Whenever an image turns up, omit it and return the remaining data exactly.

===== Input

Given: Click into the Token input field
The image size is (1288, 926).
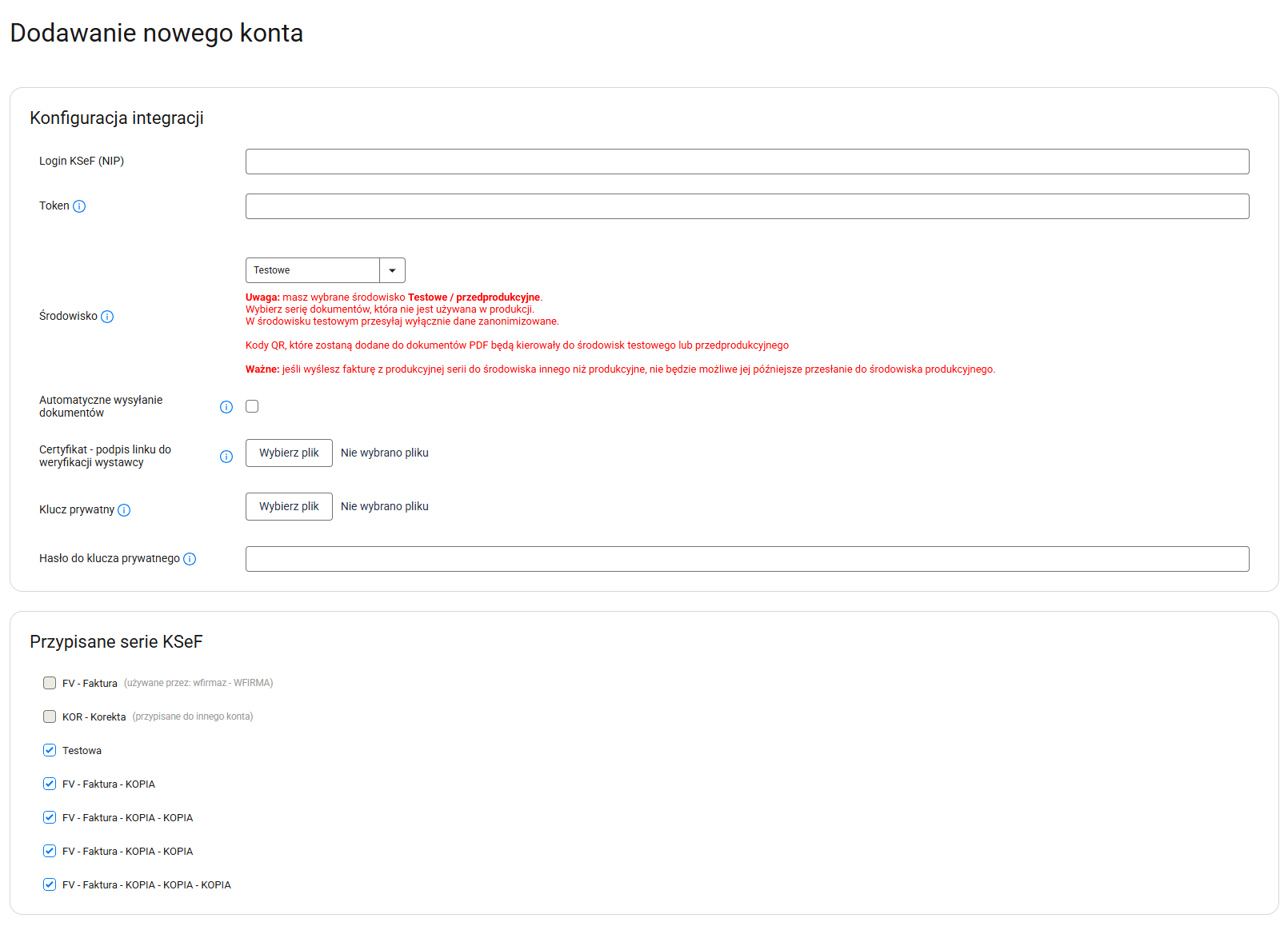Looking at the screenshot, I should coord(746,206).
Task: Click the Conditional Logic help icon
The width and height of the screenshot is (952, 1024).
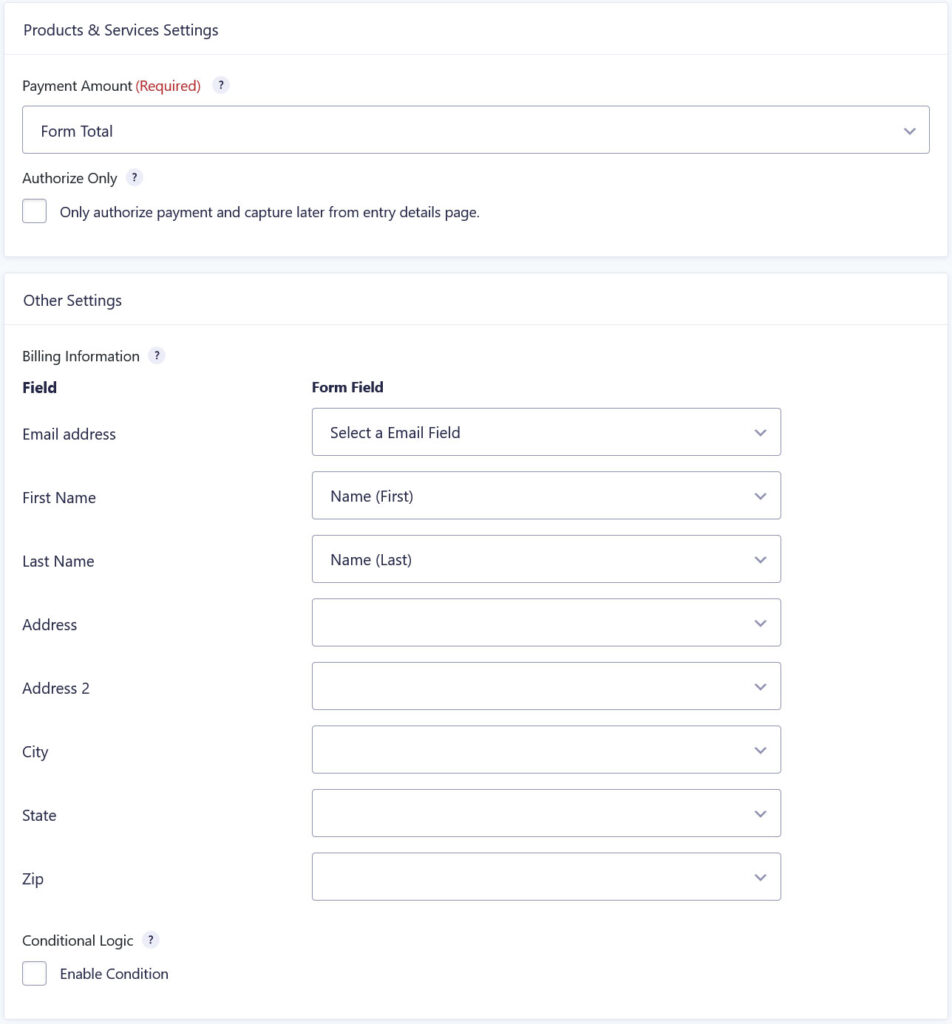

==========

• [Answer to the exercise]:
Given: Click into the Token input field
The image size is (1288, 926).
Looking at the screenshot, I should coord(746,206).
Task: Click the Conditional Logic help icon
The width and height of the screenshot is (952, 1024).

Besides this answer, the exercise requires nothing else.